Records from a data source
● ● ● ●

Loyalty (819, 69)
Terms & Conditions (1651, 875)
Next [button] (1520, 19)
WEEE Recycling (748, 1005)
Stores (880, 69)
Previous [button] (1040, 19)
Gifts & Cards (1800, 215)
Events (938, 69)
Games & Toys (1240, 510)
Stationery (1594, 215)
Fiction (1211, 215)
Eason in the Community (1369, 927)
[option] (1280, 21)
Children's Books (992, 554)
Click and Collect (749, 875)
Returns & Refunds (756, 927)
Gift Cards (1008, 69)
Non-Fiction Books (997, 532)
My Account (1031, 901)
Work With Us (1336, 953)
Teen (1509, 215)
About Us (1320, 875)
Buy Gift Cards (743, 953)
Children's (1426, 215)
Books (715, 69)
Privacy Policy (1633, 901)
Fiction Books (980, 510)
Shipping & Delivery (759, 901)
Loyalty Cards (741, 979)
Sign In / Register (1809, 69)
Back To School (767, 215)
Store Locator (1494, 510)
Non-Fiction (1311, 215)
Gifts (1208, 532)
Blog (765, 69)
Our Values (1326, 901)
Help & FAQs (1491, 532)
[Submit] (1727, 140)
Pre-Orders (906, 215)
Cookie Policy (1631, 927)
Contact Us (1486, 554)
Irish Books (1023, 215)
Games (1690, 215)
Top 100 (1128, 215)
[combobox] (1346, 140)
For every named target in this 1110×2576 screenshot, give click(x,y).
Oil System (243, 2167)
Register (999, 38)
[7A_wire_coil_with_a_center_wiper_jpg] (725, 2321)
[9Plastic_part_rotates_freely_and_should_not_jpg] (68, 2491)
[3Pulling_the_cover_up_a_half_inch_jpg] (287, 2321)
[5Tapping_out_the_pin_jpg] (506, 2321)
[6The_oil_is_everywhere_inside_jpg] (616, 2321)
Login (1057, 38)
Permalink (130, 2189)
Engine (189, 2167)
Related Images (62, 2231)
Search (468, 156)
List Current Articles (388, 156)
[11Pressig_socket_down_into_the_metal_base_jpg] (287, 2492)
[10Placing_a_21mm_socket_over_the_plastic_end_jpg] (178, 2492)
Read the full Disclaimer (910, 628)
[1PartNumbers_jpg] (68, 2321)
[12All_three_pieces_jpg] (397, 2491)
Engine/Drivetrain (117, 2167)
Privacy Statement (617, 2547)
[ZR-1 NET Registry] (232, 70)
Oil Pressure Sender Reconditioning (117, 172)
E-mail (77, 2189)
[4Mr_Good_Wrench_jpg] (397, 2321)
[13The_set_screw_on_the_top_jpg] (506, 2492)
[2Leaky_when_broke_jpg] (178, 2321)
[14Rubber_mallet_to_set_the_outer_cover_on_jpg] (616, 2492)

● ● ● ●

• ASSIGNMENT: Retype the records above in full, exactly as they appear.

• RESPONSE BOX:
Loyalty (819, 69)
Terms & Conditions (1651, 875)
Next [button] (1520, 19)
WEEE Recycling (748, 1005)
Stores (880, 69)
Previous [button] (1040, 19)
Gifts & Cards (1800, 215)
Events (938, 69)
Games & Toys (1240, 510)
Stationery (1594, 215)
Fiction (1211, 215)
Eason in the Community (1369, 927)
[option] (1280, 21)
Children's Books (992, 554)
Click and Collect (749, 875)
Returns & Refunds (756, 927)
Gift Cards (1008, 69)
Non-Fiction Books (997, 532)
My Account (1031, 901)
Work With Us (1336, 953)
Teen (1509, 215)
About Us (1320, 875)
Buy Gift Cards (743, 953)
Children's (1426, 215)
Books (715, 69)
Privacy Policy (1633, 901)
Fiction Books (980, 510)
Shipping & Delivery (759, 901)
Loyalty Cards (741, 979)
Sign In / Register (1809, 69)
Back To School (767, 215)
Store Locator (1494, 510)
Non-Fiction (1311, 215)
Gifts (1208, 532)
Blog (765, 69)
Our Values (1326, 901)
Help & FAQs (1491, 532)
[Submit] (1727, 140)
Pre-Orders (906, 215)
Cookie Policy (1631, 927)
Contact Us (1486, 554)
Irish Books (1023, 215)
Games (1690, 215)
Top 100 (1128, 215)
[combobox] (1346, 140)
For every named target in this 1110×2576 screenshot, give click(x,y).
Oil System (243, 2167)
Register (999, 38)
[7A_wire_coil_with_a_center_wiper_jpg] (725, 2321)
[9Plastic_part_rotates_freely_and_should_not_jpg] (68, 2491)
[3Pulling_the_cover_up_a_half_inch_jpg] (287, 2321)
[5Tapping_out_the_pin_jpg] (506, 2321)
[6The_oil_is_everywhere_inside_jpg] (616, 2321)
Login (1057, 38)
Permalink (130, 2189)
Engine (189, 2167)
Related Images (62, 2231)
Search (468, 156)
List Current Articles (388, 156)
[11Pressig_socket_down_into_the_metal_base_jpg] (287, 2492)
[10Placing_a_21mm_socket_over_the_plastic_end_jpg] (178, 2492)
Read the full Disclaimer (910, 628)
[1PartNumbers_jpg] (68, 2321)
[12All_three_pieces_jpg] (397, 2491)
Engine/Drivetrain (117, 2167)
Privacy Statement (617, 2547)
[ZR-1 NET Registry] (232, 70)
Oil Pressure Sender Reconditioning (117, 172)
E-mail (77, 2189)
[4Mr_Good_Wrench_jpg] (397, 2321)
[13The_set_screw_on_the_top_jpg] (506, 2492)
[2Leaky_when_broke_jpg] (178, 2321)
[14Rubber_mallet_to_set_the_outer_cover_on_jpg] (616, 2492)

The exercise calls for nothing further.